Work item
Scan the entries below. Report each line where the string "checkbox" occurs.

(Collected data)
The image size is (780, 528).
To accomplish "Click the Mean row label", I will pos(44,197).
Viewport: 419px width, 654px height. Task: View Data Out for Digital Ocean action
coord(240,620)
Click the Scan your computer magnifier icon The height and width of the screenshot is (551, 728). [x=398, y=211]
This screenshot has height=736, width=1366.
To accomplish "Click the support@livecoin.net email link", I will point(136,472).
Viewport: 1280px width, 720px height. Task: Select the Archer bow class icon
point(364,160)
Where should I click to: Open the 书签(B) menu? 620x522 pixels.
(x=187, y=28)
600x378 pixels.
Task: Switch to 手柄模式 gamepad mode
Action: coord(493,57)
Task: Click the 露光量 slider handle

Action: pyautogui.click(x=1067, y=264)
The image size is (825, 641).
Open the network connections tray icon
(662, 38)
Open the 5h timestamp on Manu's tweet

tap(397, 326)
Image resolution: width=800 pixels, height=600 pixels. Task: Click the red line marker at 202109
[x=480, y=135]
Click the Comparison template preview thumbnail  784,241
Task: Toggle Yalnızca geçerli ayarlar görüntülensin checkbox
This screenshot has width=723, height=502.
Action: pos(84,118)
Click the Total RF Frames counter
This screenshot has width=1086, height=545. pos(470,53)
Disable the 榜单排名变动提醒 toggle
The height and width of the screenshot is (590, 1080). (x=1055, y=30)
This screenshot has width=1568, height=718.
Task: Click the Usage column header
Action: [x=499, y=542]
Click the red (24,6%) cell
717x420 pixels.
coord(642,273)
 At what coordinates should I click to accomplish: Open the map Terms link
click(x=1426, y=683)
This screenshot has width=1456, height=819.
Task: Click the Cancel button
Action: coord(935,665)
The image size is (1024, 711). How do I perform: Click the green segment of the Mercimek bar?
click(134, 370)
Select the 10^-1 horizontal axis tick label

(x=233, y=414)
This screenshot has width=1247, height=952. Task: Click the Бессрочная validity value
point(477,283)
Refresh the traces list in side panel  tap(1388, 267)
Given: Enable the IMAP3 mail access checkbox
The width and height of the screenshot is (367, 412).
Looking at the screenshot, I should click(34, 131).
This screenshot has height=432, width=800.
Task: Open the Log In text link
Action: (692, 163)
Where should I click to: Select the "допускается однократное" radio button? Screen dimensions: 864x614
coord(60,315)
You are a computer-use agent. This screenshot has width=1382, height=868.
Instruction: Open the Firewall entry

Result
Task: Toggle Yalnızca geçerli ayarlar görüntülensin checkbox
Given: Enable the IMAP3 mail access checkbox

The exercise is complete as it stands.